About 1 in 141 people in the United States have celiac disease, although the disease often goes undiagnosed, according to a study done by Mayo Clinic and the National Institutes of Health estimates.
Manning said the support group started because a few people who have celiac became acquainted and realized what benefit there was in getting together to help one another out.
“This is a disease that is not well-known. It is getting more so now, but historically, it was very unknown because the treatment is not a drug — solely the gluten-free diet,” Manning said.
She added that about 20 years ago, gluten-free food options were pricey and unsavory.

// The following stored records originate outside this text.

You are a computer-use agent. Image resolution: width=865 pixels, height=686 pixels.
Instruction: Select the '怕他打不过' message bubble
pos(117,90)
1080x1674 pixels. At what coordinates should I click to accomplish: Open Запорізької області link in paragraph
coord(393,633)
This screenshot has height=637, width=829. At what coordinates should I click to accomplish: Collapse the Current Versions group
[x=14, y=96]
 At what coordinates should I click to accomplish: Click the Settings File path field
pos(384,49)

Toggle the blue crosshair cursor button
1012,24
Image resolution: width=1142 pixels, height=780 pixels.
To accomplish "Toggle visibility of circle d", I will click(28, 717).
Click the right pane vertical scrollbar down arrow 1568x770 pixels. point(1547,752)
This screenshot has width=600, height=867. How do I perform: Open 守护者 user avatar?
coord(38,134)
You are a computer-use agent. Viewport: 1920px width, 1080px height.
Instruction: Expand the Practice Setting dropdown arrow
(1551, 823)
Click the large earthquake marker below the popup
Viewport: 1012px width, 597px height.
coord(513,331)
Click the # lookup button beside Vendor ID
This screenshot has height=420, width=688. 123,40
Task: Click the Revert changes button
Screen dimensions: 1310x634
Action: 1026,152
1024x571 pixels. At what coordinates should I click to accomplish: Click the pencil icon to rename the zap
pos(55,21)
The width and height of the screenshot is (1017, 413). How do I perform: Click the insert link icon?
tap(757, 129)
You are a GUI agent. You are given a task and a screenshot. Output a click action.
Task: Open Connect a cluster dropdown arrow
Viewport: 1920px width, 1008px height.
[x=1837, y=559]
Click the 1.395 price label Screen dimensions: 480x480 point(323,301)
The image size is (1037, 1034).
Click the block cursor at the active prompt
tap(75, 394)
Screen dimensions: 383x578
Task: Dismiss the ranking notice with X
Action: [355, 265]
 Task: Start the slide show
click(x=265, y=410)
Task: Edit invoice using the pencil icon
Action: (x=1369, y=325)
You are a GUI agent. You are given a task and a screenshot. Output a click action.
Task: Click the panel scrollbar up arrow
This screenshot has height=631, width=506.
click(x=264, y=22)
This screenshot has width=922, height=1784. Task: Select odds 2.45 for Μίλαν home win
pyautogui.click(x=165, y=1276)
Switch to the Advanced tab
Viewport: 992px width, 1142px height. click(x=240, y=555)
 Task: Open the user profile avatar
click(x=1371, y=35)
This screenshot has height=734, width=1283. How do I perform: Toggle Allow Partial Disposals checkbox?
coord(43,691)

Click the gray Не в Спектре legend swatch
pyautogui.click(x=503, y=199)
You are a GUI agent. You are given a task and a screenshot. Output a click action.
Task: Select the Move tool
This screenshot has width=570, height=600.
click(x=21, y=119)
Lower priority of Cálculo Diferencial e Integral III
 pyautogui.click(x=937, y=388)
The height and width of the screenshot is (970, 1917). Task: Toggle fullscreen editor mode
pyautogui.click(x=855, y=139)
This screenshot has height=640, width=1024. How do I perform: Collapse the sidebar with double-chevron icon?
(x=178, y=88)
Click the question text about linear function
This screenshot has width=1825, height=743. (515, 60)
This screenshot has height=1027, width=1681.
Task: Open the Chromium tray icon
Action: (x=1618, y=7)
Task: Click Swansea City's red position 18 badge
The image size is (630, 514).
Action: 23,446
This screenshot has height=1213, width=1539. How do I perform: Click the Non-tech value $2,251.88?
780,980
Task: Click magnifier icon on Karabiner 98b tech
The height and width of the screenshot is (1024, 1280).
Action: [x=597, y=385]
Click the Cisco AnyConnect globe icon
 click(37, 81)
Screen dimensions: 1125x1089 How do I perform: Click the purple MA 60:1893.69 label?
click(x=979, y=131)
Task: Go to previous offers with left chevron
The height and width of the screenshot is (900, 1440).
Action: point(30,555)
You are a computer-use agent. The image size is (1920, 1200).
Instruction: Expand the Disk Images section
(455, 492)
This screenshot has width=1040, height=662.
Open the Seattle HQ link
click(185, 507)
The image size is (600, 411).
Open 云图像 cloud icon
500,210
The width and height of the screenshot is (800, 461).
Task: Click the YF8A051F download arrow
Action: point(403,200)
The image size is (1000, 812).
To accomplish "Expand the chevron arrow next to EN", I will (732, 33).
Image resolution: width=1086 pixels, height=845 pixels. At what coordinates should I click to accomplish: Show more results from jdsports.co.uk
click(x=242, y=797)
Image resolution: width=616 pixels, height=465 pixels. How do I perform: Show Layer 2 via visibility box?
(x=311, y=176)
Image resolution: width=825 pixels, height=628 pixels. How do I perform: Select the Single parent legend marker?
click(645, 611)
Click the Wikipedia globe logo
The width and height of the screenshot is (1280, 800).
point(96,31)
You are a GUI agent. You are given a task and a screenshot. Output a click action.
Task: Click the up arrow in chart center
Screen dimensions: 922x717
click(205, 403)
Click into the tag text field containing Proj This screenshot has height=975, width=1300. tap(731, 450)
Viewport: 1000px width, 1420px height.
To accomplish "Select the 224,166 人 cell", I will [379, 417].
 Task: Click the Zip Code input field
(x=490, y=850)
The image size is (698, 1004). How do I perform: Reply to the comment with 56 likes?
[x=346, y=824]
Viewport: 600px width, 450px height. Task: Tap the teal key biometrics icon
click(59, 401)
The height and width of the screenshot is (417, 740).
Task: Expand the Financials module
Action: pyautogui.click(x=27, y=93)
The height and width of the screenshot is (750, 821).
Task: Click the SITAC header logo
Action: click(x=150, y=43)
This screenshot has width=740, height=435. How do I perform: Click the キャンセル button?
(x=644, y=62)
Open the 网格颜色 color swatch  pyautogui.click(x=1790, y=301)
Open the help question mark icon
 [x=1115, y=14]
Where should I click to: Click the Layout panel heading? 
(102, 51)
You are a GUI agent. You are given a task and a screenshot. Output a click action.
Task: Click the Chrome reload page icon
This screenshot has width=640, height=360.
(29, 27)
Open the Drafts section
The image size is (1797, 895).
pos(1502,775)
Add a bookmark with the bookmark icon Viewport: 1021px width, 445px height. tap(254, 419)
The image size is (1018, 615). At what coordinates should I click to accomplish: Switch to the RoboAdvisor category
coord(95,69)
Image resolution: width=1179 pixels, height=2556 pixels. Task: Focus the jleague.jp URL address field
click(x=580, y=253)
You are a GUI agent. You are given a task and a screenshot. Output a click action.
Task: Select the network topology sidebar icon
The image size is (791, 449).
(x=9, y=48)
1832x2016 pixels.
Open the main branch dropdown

“The joke (was) the people who bought gluten-free food didn’t know whether to eat the food or the box it came in because they tasted the same,” Manning said. “The Food Fair started because the group said rather than paying all this money to try something and find out you hate it, let’s put together a Food Fair, invite vendors to give us samples, and then we can find out who’s got the best cookies, who’s got brownies that actually taste good?”
From pizza to gravies and sauces, attendees can munch on food to their hearts’ content.
Tri-County Celiac Support Group President Margaret A. Orlando said the best part of the event is that attendees come to realize they are not alone in the struggle to stay on the diet.
“The Gluten Free Food Fair is a wonderful opportunity to meet other (people with celiac),” she said.
A dietitian will also be available during the event to answer questions.
The event is free for members, and $5 per person or per family.
Those interested in becoming members are welcome to join at the event for a fee.